# BRIEF
Every line from the one holding "Click the 9.88 foot length value" to the end of the entries should be repeated exactly, with the pictures left out.

# PROVIDED RECORDS

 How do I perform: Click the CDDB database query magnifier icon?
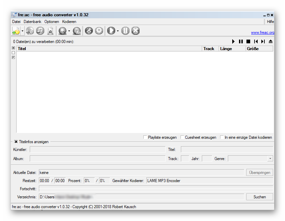(62, 31)
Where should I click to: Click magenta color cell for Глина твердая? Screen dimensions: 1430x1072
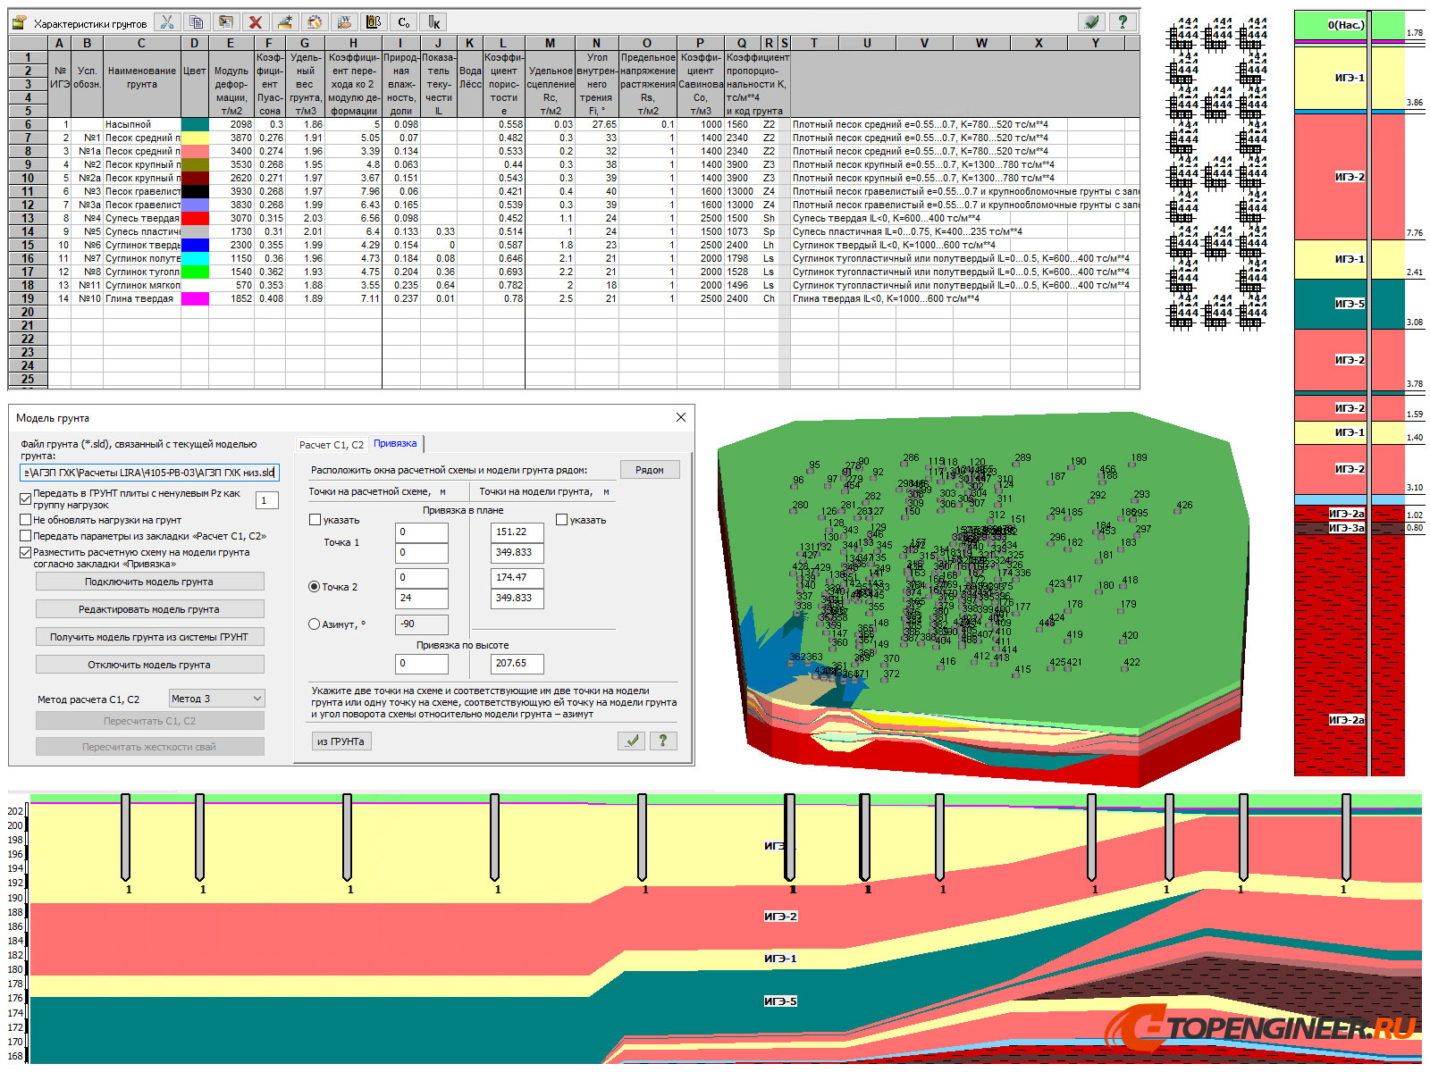click(x=195, y=299)
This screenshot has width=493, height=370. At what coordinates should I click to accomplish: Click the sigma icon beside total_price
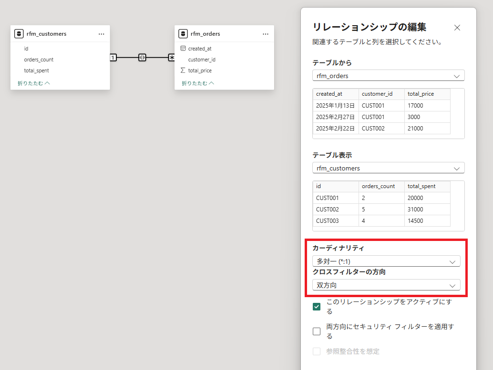point(183,70)
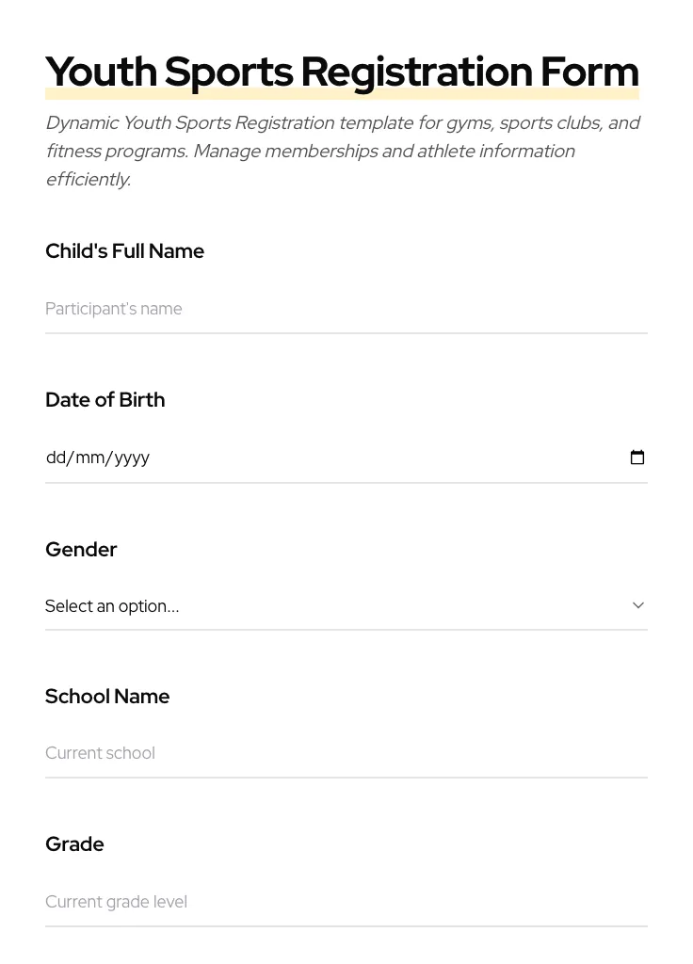Click 'efficiently.' at the description's end
The height and width of the screenshot is (964, 693).
pyautogui.click(x=88, y=180)

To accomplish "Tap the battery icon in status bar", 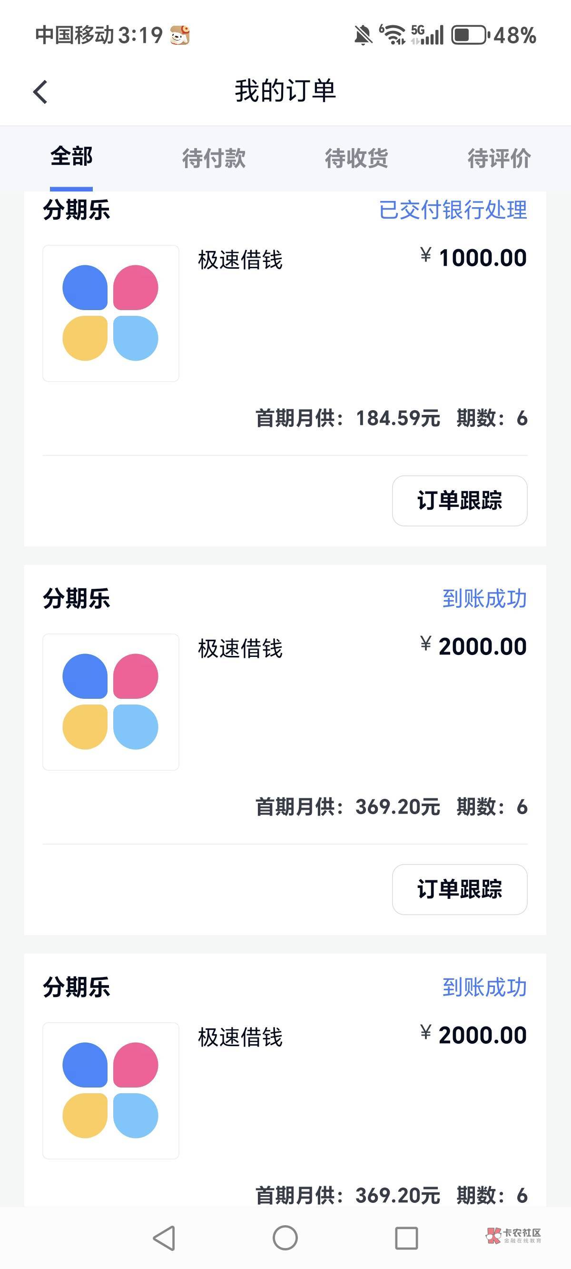I will click(x=470, y=35).
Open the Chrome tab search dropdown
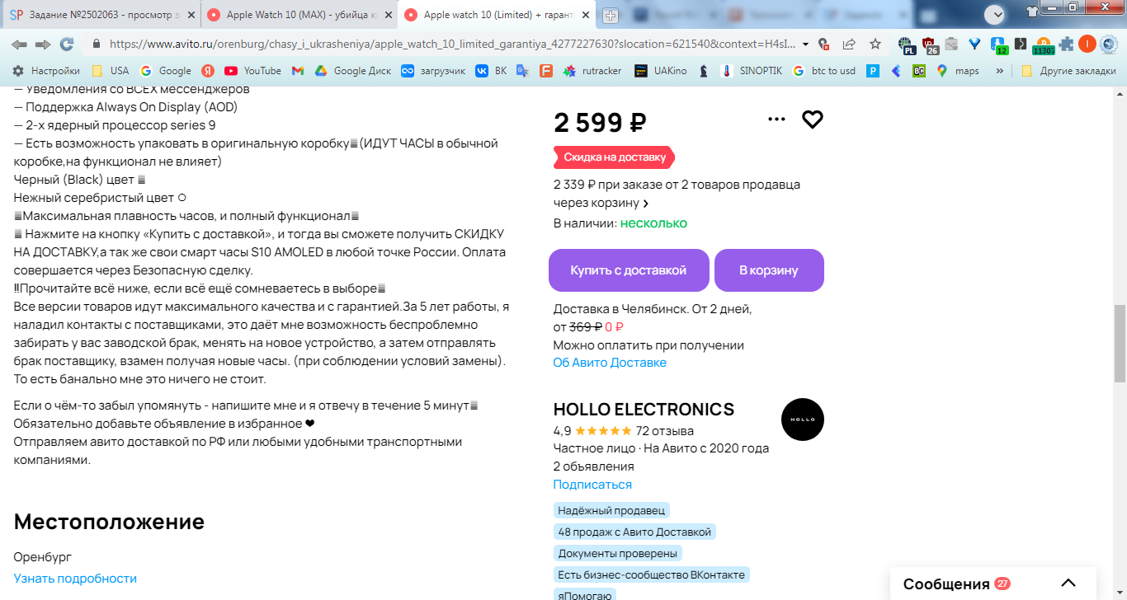The image size is (1127, 600). [x=995, y=14]
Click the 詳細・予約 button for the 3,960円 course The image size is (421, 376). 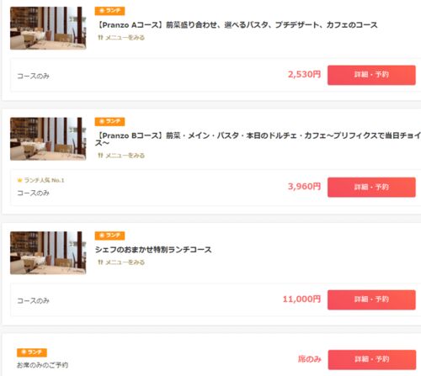point(371,187)
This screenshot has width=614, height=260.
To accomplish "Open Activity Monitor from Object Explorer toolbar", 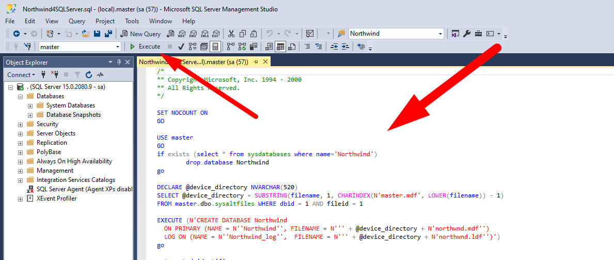I will 100,74.
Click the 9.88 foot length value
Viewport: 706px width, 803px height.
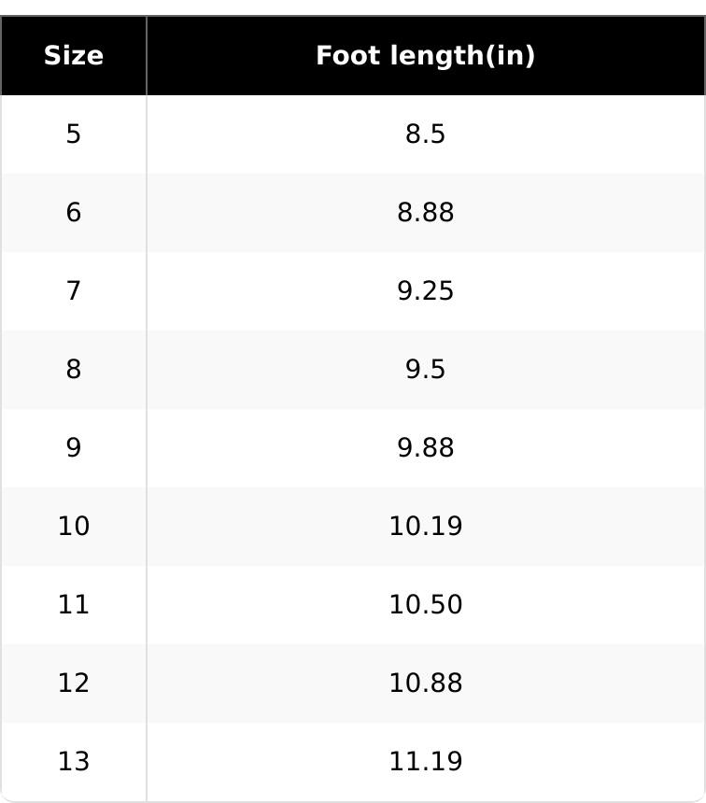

# SOLUTION TO THIS EXERCISE
Click the 9.88 foot length value
Viewport: 706px width, 803px height.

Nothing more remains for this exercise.